Given that the js is located in his bin directory, I am guessing it is actually a perl script that GENERATES the HTML
Can ALL servers that support cgi do this? Because if they can, this is quite powerful.

I tried to disguise one of my perl scripts as a javascript in a straightforward way and it didn't work. Would it perhaps be a serverside include? You normally can only do serverside includes on your own server, but if this can be made to work, you can effectively export dynamic content anywhere, which is exacctly what he is doing and what I also want to do.

I asked him how he did this and he just said "hee hee." So
no help from him.

I will keep hacking on it and answer my own question if no one else figures it out first.

Please if someone can figure out this would they let me know.
I am cross posting this in the PERL forum also. Thanks.

RE: disguising a cgi as a javascript: HOTSHOTS TAKE A STAB!


I'm no perl guru so I didn't exactly understand what you are trying to do.

Are you trying to simply print the java script in the cgi file? Because you can have java script in a cgi file just like you can have html.

And yes, all servers that support perl enables you to create cgi files that can generate html

tony

RE: disguising a cgi as a javascript: HOTSHOTS TAKE A STAB!

Could be a couple of things going on here...

First, I'm presuming the "straightforward way" you disguised your perl script was to rename "myscript.pl" to "myscript.js"? If so, then it's extremely possible that the web server is checking the file extension (.js) to see if it's a valid file to be executed. If ".js" isn't in it's "safe to run" list, it won't be running it...

Second thing is that there is such a thing as server-side Javascript. ie, Javascript that runs on the server and sends it's results to the client. (I believe that one of Netscape's original goals for Javascript was write-once, run everywhere. Hence pinching the "Java" bit when renaming their scripting technology.)

If memory serves, you just specify a link as in your example, and the browser reads the Javascript file and runs it.
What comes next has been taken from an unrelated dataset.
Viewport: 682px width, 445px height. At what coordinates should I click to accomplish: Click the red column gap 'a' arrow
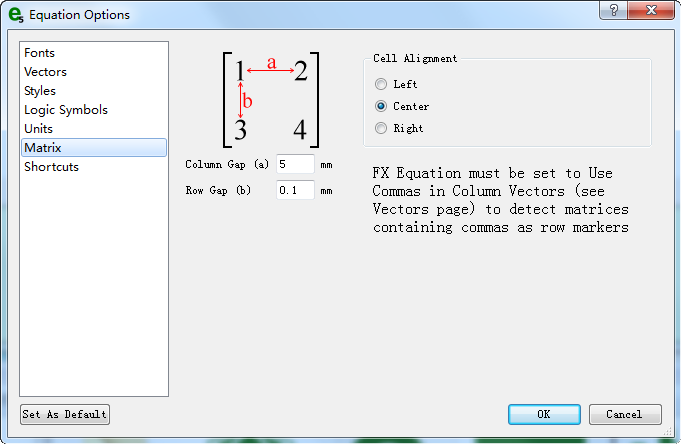tap(270, 70)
However, I don't think you'd be able to see the code that was produced if you "View Source" in your browser. The parameters that are passed in the link should appear to the script as standard CGI type parameters...

One thing to remember if you do try to do things this way is that the script should be placed in a directory that is not known to the server as a CGI directory. ie, don't put it in your usual "cgi-bin" directory. If it is placed in a named CGI directory, the server will try to parse it and fail. (Although, it's very possible that a module might exist for your web server that will process and run server side Javascript...) The "bin" directory in the link in your example will be a standard directory. There's likely to also be a "/perl", "/cgi-bin" or something similar on the server as well...

However, I've got to say, this isn't something I've ever tried to do myself, so you might need to experiment if you give it a try :)

RE: disguising a cgi as a javascript: HOTSHOTS TAKE A STAB!

I think it's actually a little simpler that that. The guy simply reconfigured Apache to parse .js files as Perl or PHP or some server-side scripting language. The Javascript source file is actually a server-side script that outputs the text of a javascript command, with variables such as color, etc.. being passed in the URL, along with the quote, being called from the database. His process takes three steps: browser request with variables, server output of .js file with variables and quote, then Javascript doing a document.write to display the data in the browser window. The only thing coming from the database is the quote, while the rest is simply being passed along as variables. A clever way to reduce server processing to the bare minimum.